- **Exercise goal**
Revise the records below by replacing "Where is" with "Where can I find" and leaving everything else as it is. Omit the pictures from your answer.

*** Opening of Records to use ***

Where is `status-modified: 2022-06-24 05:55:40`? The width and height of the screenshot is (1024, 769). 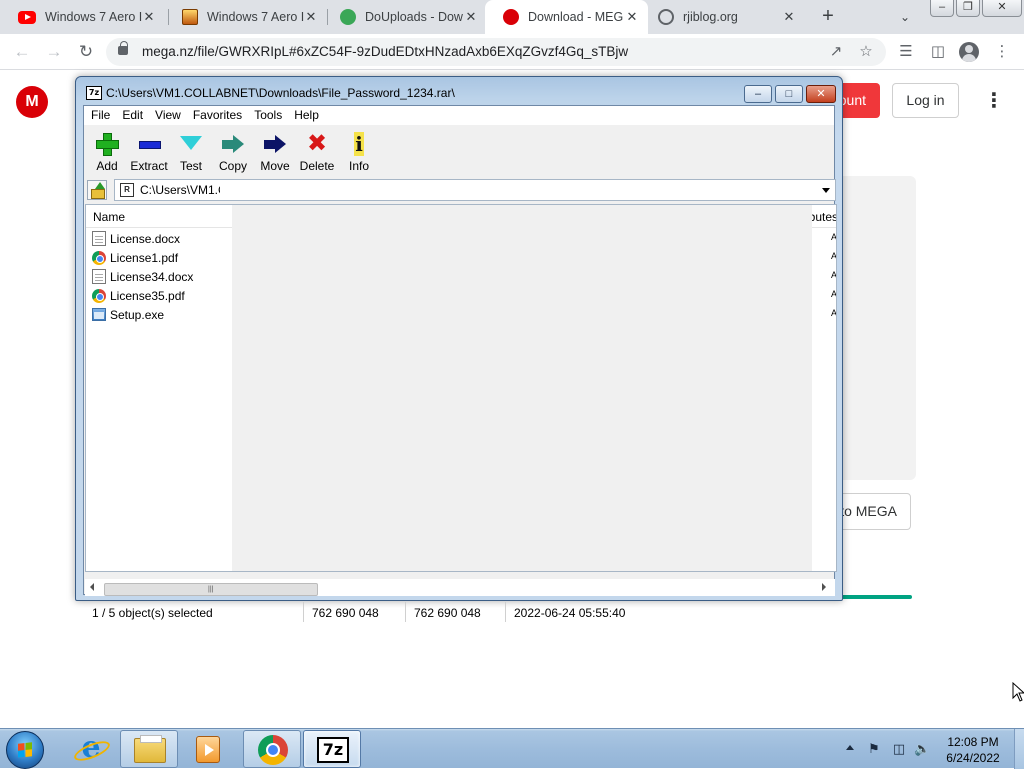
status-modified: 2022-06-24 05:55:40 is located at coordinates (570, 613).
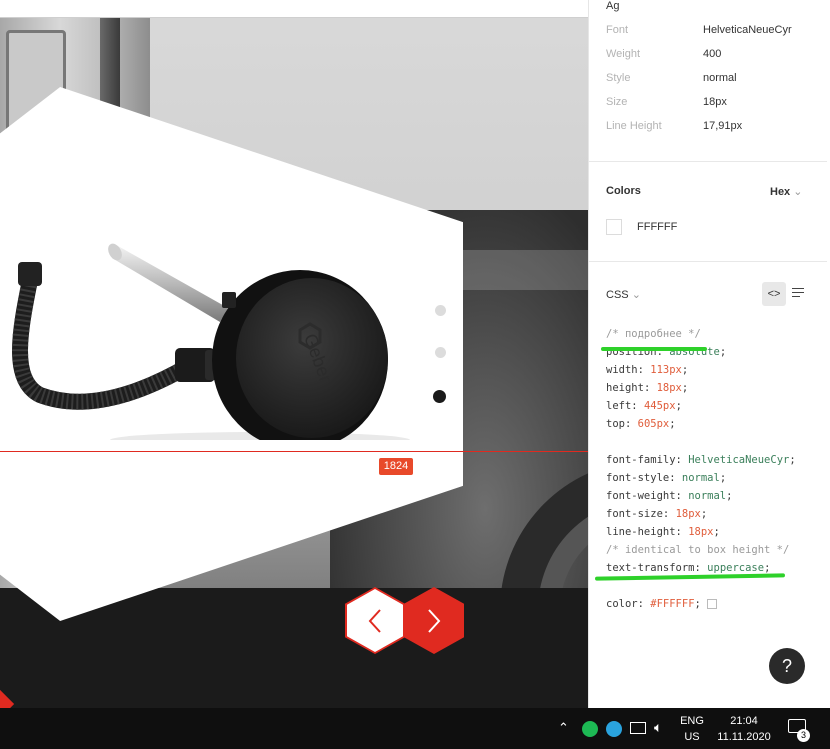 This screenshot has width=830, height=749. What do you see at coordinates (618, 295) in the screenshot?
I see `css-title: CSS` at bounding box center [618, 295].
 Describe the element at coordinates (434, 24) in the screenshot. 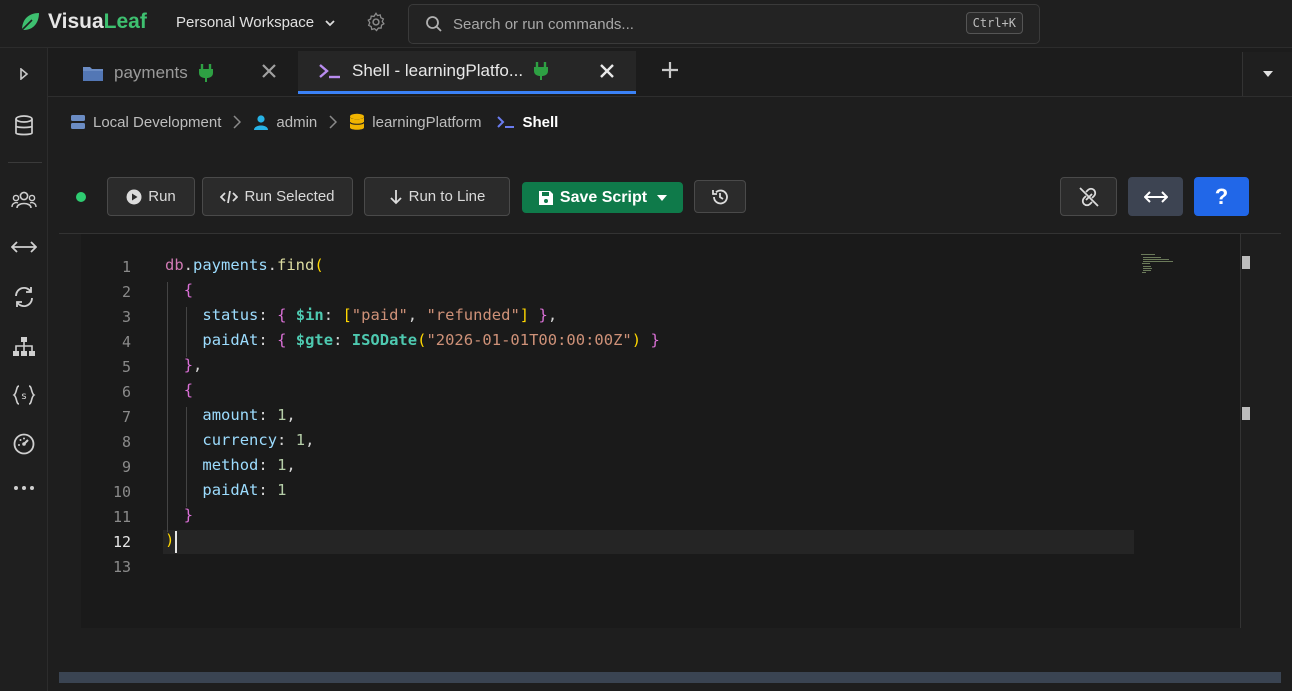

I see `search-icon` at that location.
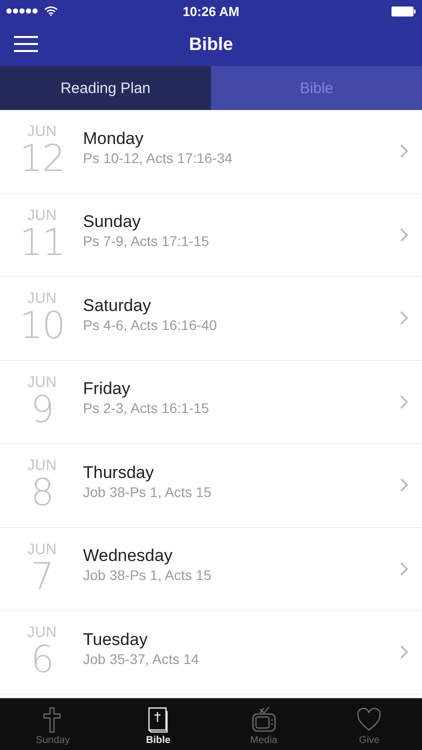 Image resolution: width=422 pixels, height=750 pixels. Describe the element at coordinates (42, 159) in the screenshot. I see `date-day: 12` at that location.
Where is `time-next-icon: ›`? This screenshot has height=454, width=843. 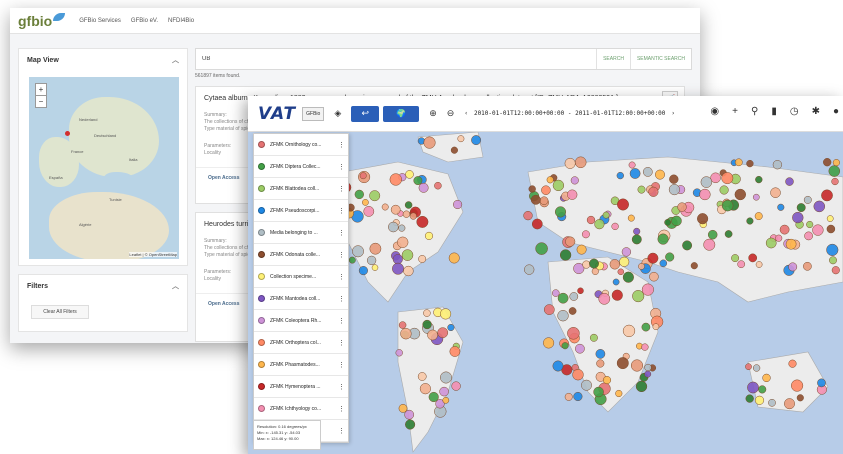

*** Close of Records to use ***

- **Written response**
Where can I find `status-modified: 2022-06-24 05:55:40`? The width and height of the screenshot is (1024, 769). 
status-modified: 2022-06-24 05:55:40 is located at coordinates (570, 613).
 This screenshot has width=830, height=749. What do you see at coordinates (618, 295) in the screenshot?
I see `css-title: CSS` at bounding box center [618, 295].
 Describe the element at coordinates (434, 24) in the screenshot. 

I see `search-icon` at that location.
 Image resolution: width=422 pixels, height=750 pixels. Describe the element at coordinates (42, 159) in the screenshot. I see `date-day: 12` at that location.
Where can I find `time-next-icon: ›`? This screenshot has height=454, width=843. 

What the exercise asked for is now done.